How better to ask for others traders then make a post?


I am always happy to share what I do with other people,  beginners, pros or even wana be pretend pros.


----------



## cynic (19 August 2016)

Lemoonjuice said:


> What is even going on...
> 
> The way i see it the guy wants to communicate with other forex traders,  this is clearly a boring game to be played by yourself.
> 
> ...




Lemoonjuice, did you happen to notice how certain posters have only shown an interest in posting to this thread ?


----------



## Wharris (19 August 2016)

cynic said:


> Lemoonjuice, did you happen to notice how certain posters have only shown an interest in posting to this thread ?

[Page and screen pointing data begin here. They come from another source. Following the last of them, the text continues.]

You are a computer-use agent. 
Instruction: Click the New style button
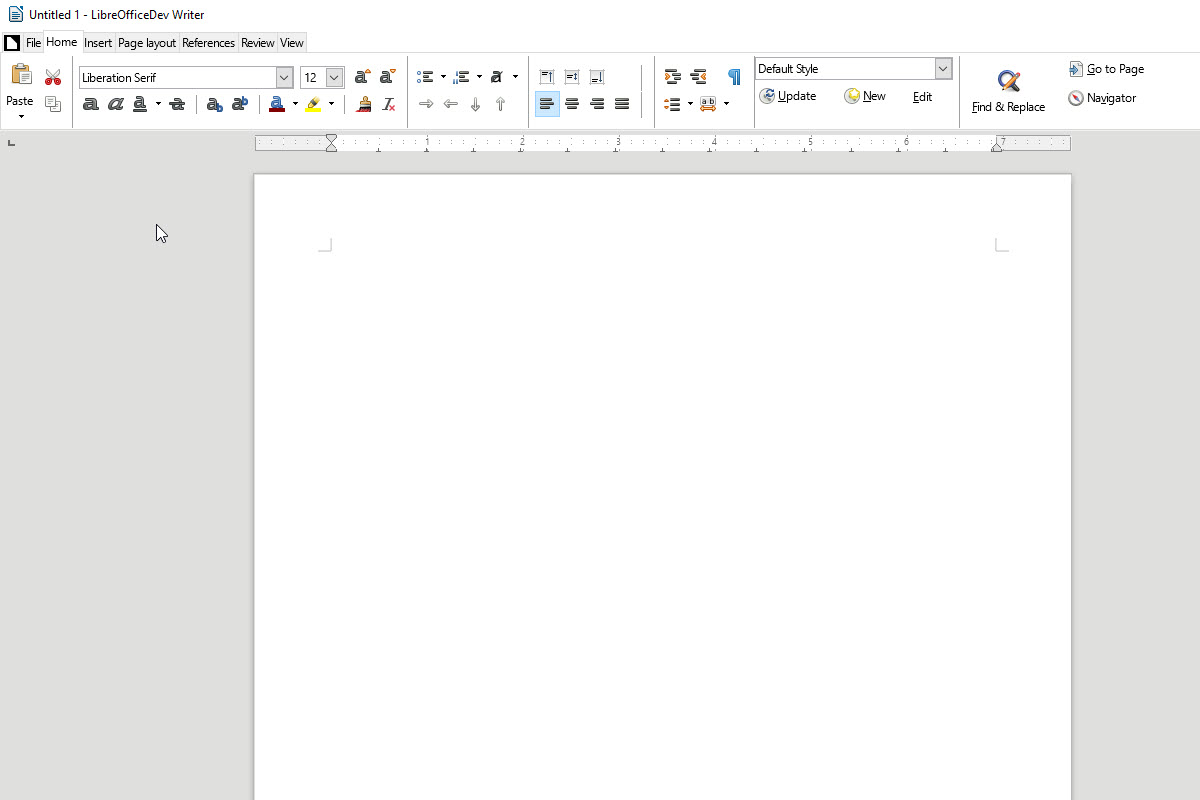tap(865, 95)
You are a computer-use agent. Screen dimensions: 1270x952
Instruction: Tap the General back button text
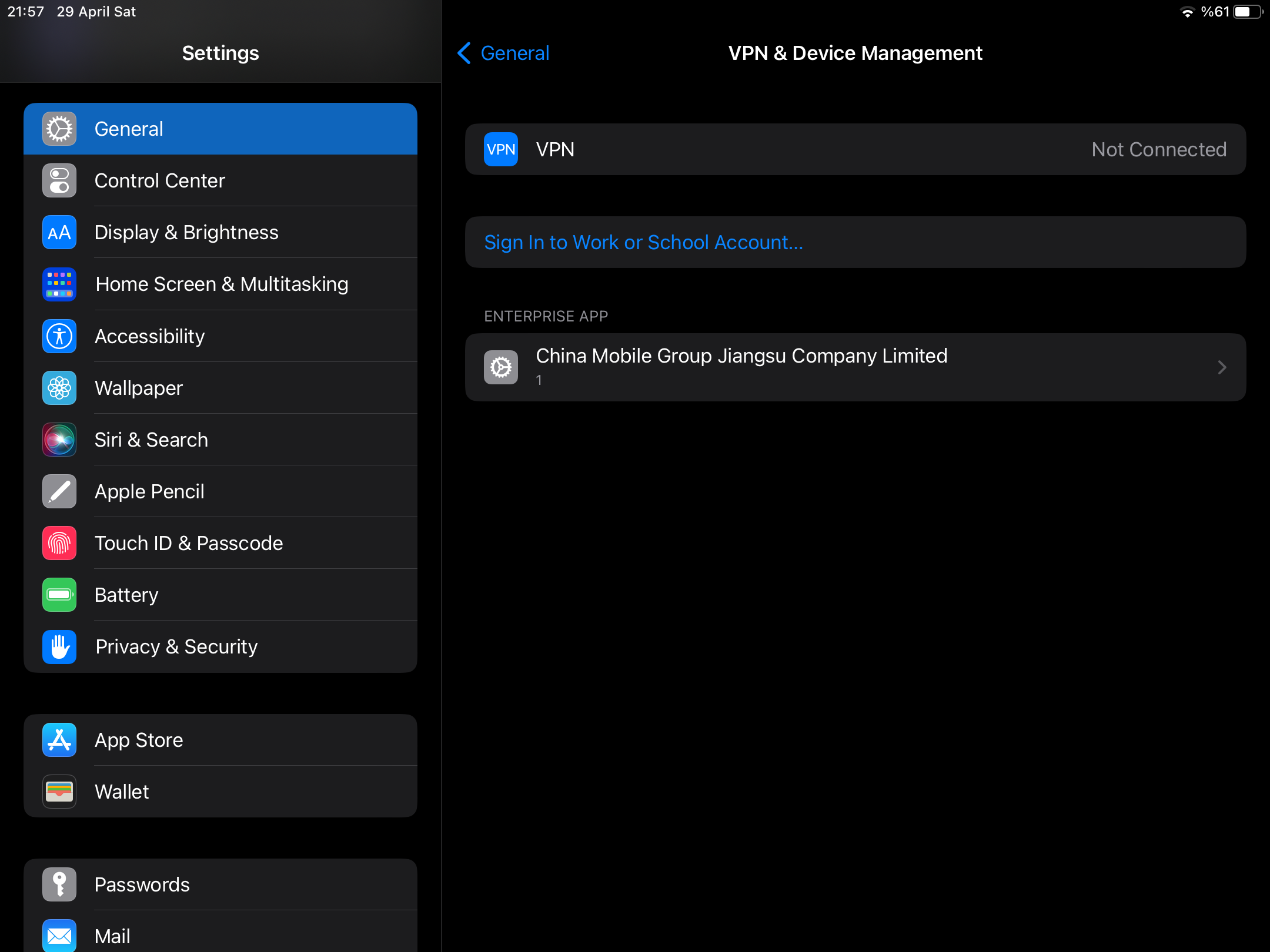[x=515, y=53]
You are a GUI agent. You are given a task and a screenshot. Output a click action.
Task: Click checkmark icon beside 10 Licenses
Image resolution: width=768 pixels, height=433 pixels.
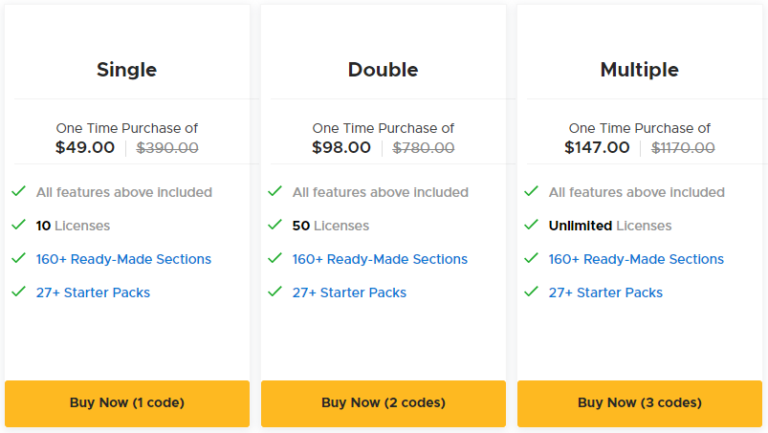click(x=18, y=225)
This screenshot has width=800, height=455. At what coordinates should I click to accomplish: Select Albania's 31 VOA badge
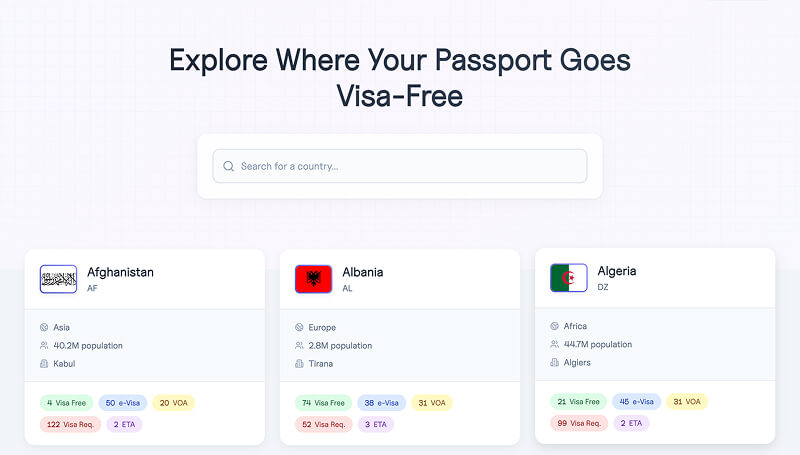431,403
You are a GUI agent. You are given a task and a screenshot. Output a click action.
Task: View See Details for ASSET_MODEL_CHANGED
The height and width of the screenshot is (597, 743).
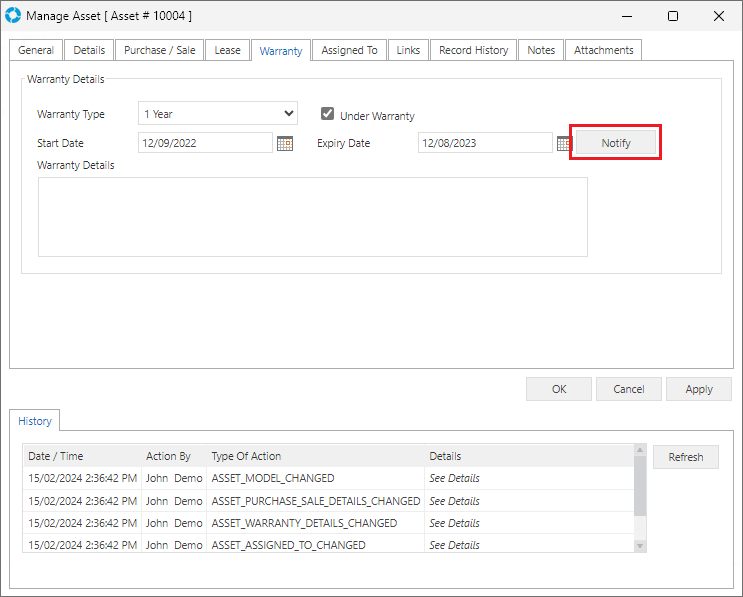point(454,478)
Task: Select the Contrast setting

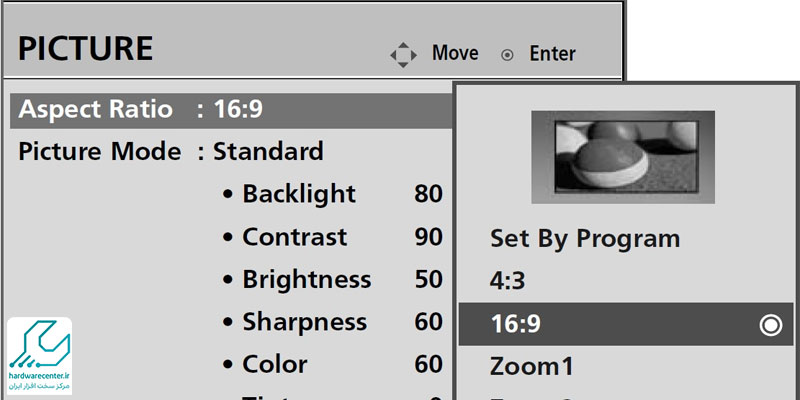Action: 294,237
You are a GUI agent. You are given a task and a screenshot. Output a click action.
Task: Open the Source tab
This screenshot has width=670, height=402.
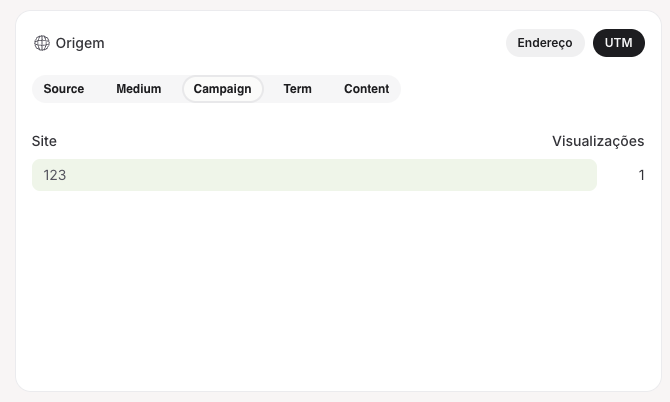click(64, 89)
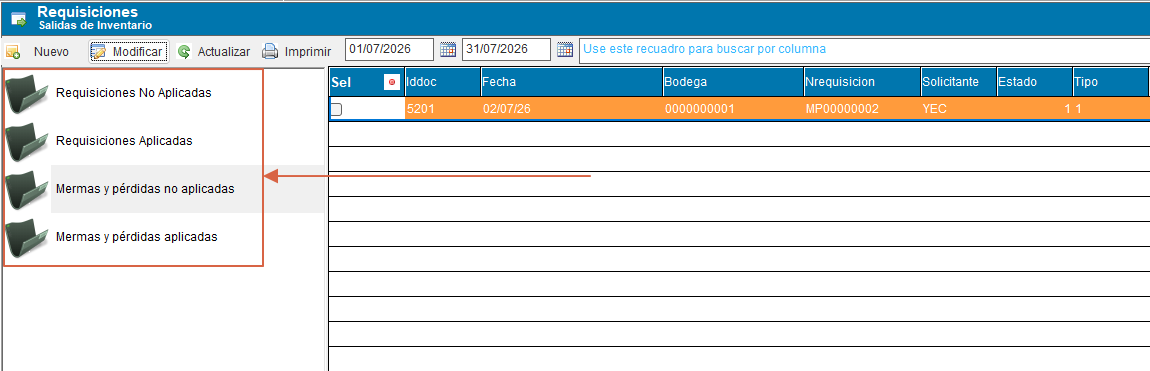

clearly you have a problem with people not rushing around to comment on every other thread, as i mentioned previously I am not interested in taking part in other forum discussions at this stage, I have better things to do than hang around a forum day and night looking at posts, I simply wanted to connect with the people who were mutually interested within this thread and hopefully have someone other than my 4 year old to chat to during the day whilst I wait for set ups and doing analysis.


----------



## cynic (19 August 2016)

Wharris said:


> clearly you have a problem with people not rushing around to comment on every other thread, as i mentioned previously I am not interested in taking part in other forum discussions at this stage, I have better things to do than hang around a forum day and night looking at posts, I simply wanted to connect with the people who were mutually interested within this thread and hopefully have someone other than my 4 year old to chat to during the day whilst I wait for set ups and doing analysis.




Clearly you are unwilling to behave as anything other than a sock puppet!

All your posts to date, within this forum, have been to this thread, and this thread alone!

Edit: just noticed that wharris has made a post to another thread!

Second edit: interesting timing, it was shortly after the post to which I am replying.


----------



## Wharris (19 August 2016)

cynic said:


> Clearly you are unwilling to behave as anything other than a sock puppet!
> 
> All your posts to date, within this forum, have been to this thread, and this thread alone!
> 
> Edit: just noticed that wharris has made a post to another thread!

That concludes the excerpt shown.